Allophycocyanin inhibits HIV-1 gp120 and reverse transcriptase through enthalpy-driven binding and antioxidative protection: integrative computational and experimental insights
摘要
Human immunodeficiency virus type 1 (HIV-1) remains a major global health challenge, underscoring the need for antiviral strategies that extend beyond conventional small-molecule inhibitors. Here, we investigate the cyanobacterial phycobiliprotein allophycocyanin (APC) as a natural macromolecular scaffold with combined antiviral and antioxidant activities. Integrative protein–protein docking and long-timescale molecular dynamics simulations revealed stable APC interactions with HIV-1 gp120, protease, and reverse transcriptase (RT), with gp120 displaying the most favorable binding propensity based on qualitative free-energy ranking and interfacial stability. Isothermal titration calorimetry demonstrated a moderate, enthalpy-driven gp120–APC interaction in solution, consistent with a transient yet biologically relevant protein–protein association.
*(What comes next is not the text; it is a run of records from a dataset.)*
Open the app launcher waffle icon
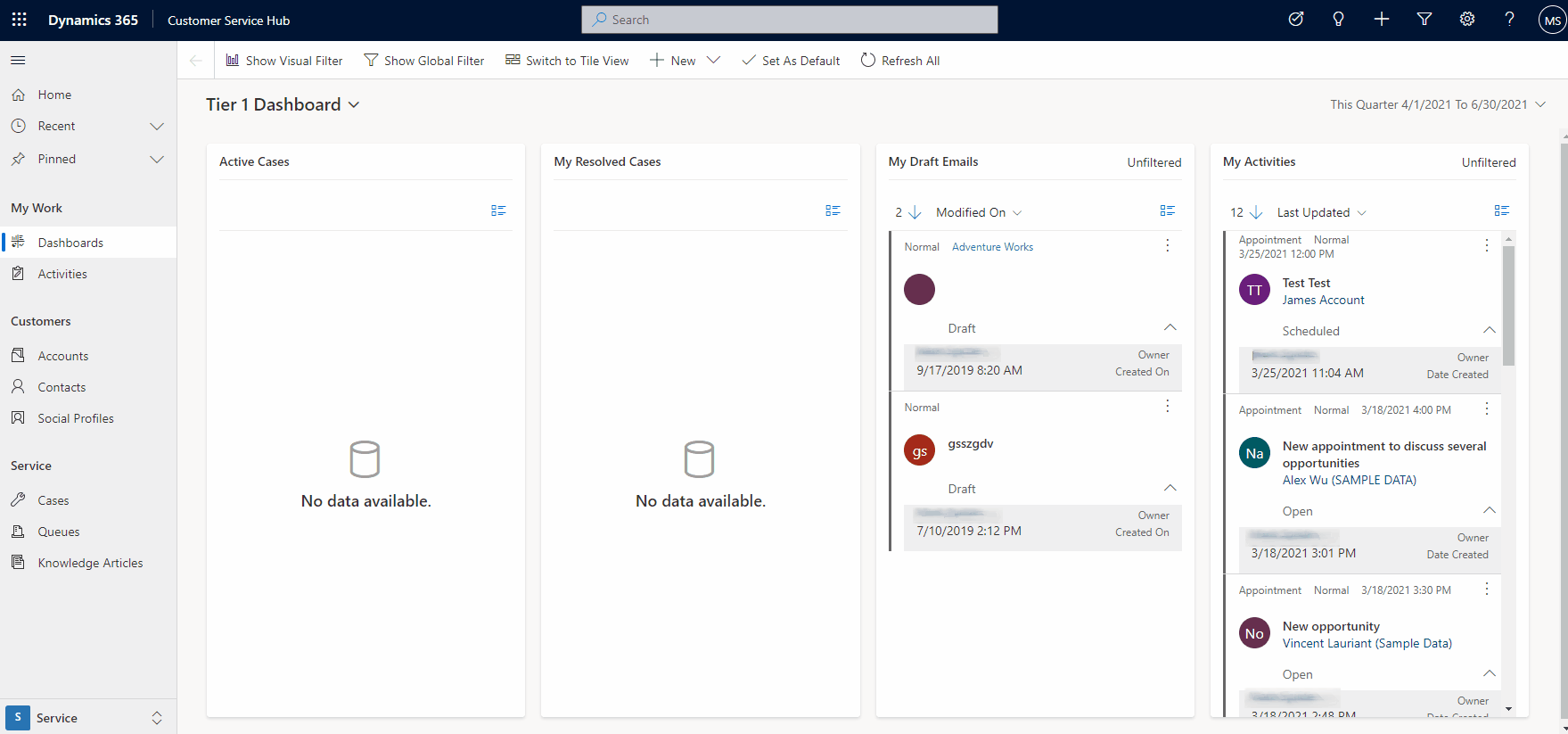The height and width of the screenshot is (734, 1568). pos(19,20)
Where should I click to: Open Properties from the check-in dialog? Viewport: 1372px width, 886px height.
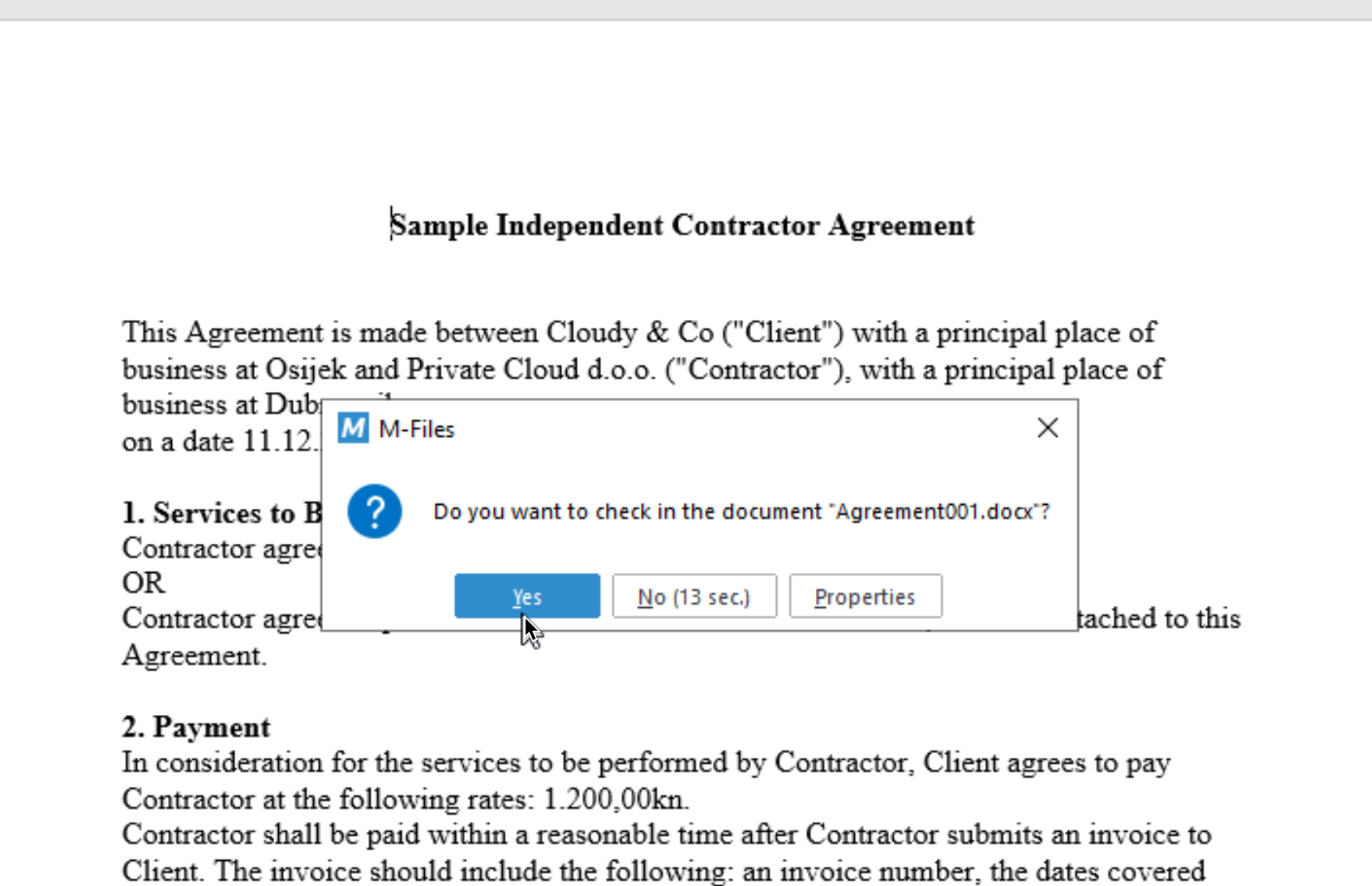865,597
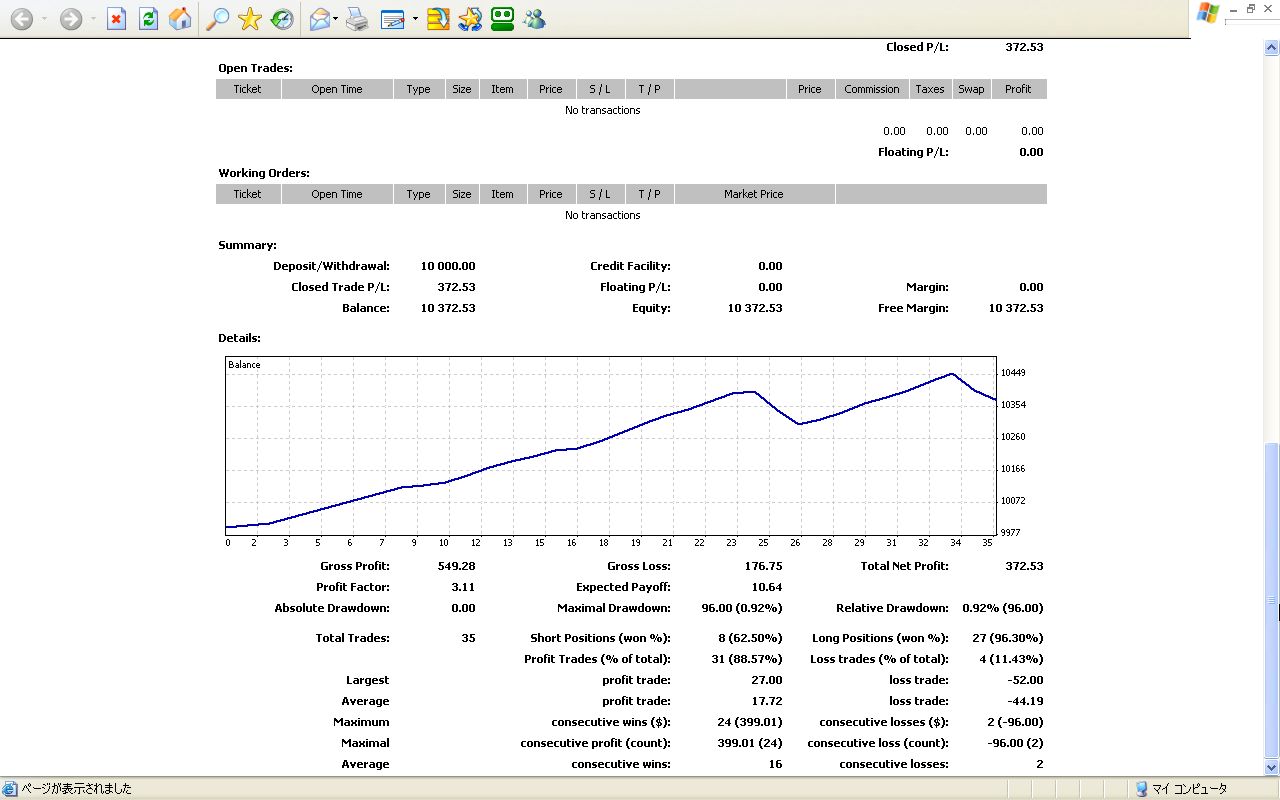This screenshot has width=1280, height=800.
Task: Click the vertical scrollbar thumb
Action: (1271, 600)
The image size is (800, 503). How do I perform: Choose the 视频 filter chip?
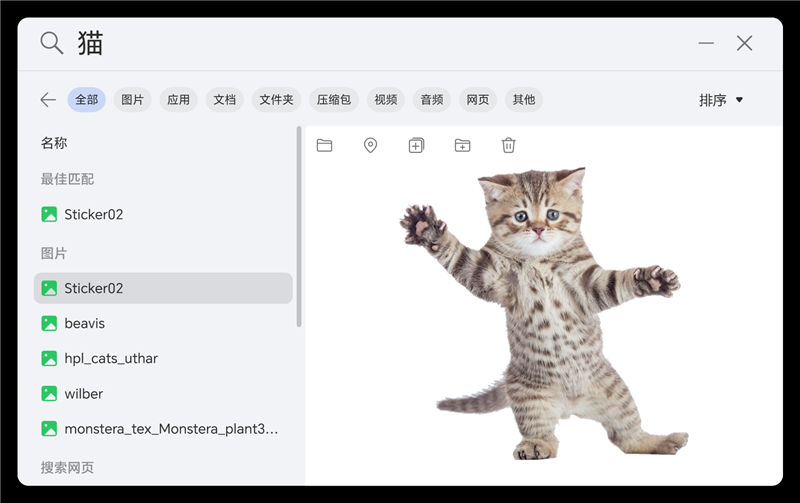(385, 99)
In HIV-1-infected cells, APC treatment reduced viral protein abundance, including gp120, protease, and RT, and significantly inhibited RT enzymatic activity. APC also mitigated infection-induced oxidative stress, restoring redox balance toward basal levels. While computational affinity estimates are semi-quantitative and cellular uptake mechanisms were not directly examined, the combined structural, biophysical, and cellular data support a model in which APC interferes with viral entry and downstream replication while providing host-protective antioxidant effects. Collectively, this study advances APC from a general antioxidant biomolecule to a mechanistically characterized natural macromolecular inhibitor with potential relevance as an adjunctive anti-HIV-1 strategy.